Go through the entries and copy every line that has the string "screenshot" in it.

### Records to use

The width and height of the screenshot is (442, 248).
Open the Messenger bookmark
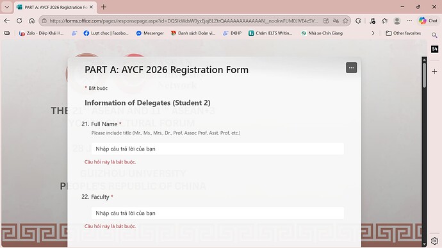click(x=150, y=33)
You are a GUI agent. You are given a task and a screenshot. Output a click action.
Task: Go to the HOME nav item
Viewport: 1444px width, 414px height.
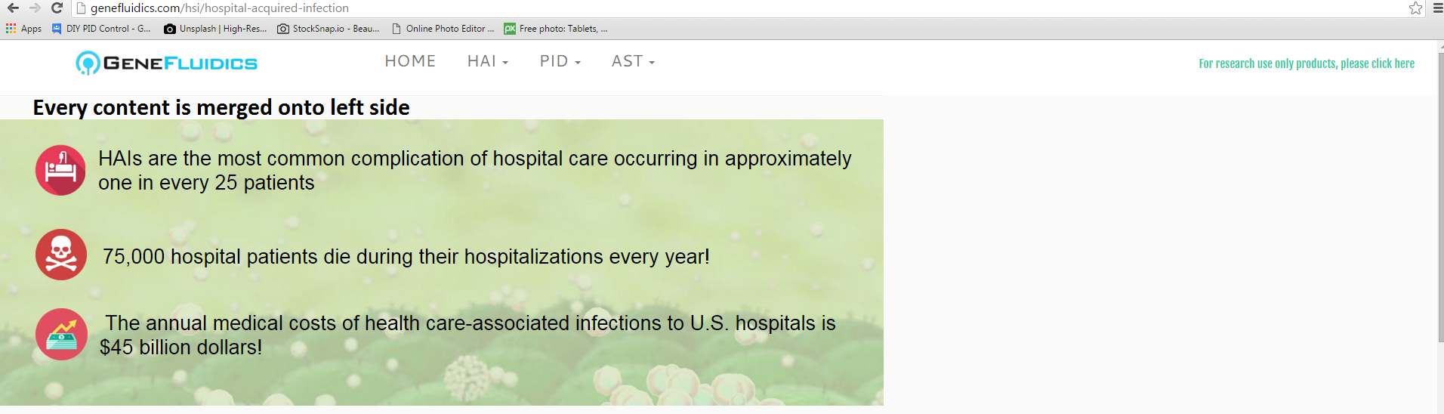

######

## [Exercise response]
The width and height of the screenshot is (442, 248).
You are a GUI agent. You are given a task and a screenshot. Output a click action.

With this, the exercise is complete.